[Work request] When you reach the line containing "For every named" in the entries below, start writing out each line exactly, and stop after the line containing "News (512, 396)".

--- Dataset excerpts Enclosed Below ---

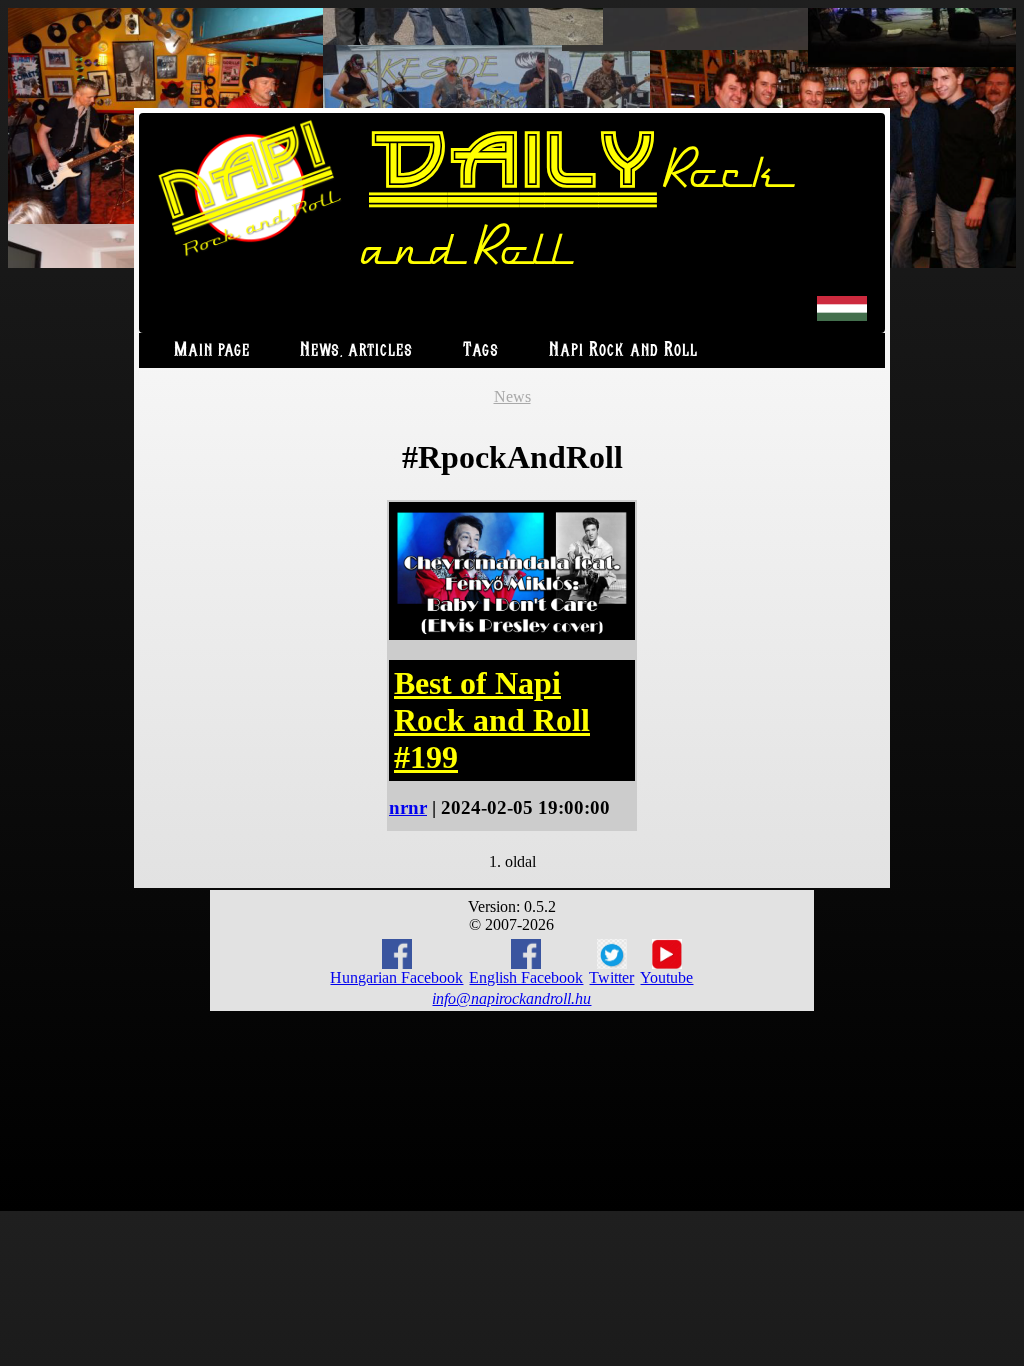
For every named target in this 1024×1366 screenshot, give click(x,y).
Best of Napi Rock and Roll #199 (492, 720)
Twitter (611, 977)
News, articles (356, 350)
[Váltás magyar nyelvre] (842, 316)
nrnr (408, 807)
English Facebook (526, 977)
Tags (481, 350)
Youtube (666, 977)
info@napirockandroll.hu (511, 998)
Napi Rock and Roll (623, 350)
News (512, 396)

--- End of Enclosed Dataset excerpts ---
--- Dataset excerpts Enclosed Below ---

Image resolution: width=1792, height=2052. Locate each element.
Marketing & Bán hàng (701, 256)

--- End of Enclosed Dataset excerpts ---

[Exercise result]
For every named target in this 1024×1366 screenshot, give click(x,y).
Best of Napi Rock and Roll #199 (492, 720)
Twitter (611, 977)
News, articles (356, 350)
[Váltás magyar nyelvre] (842, 316)
nrnr (408, 807)
English Facebook (526, 977)
Tags (481, 350)
Youtube (666, 977)
info@napirockandroll.hu (511, 998)
Napi Rock and Roll (623, 350)
News (512, 396)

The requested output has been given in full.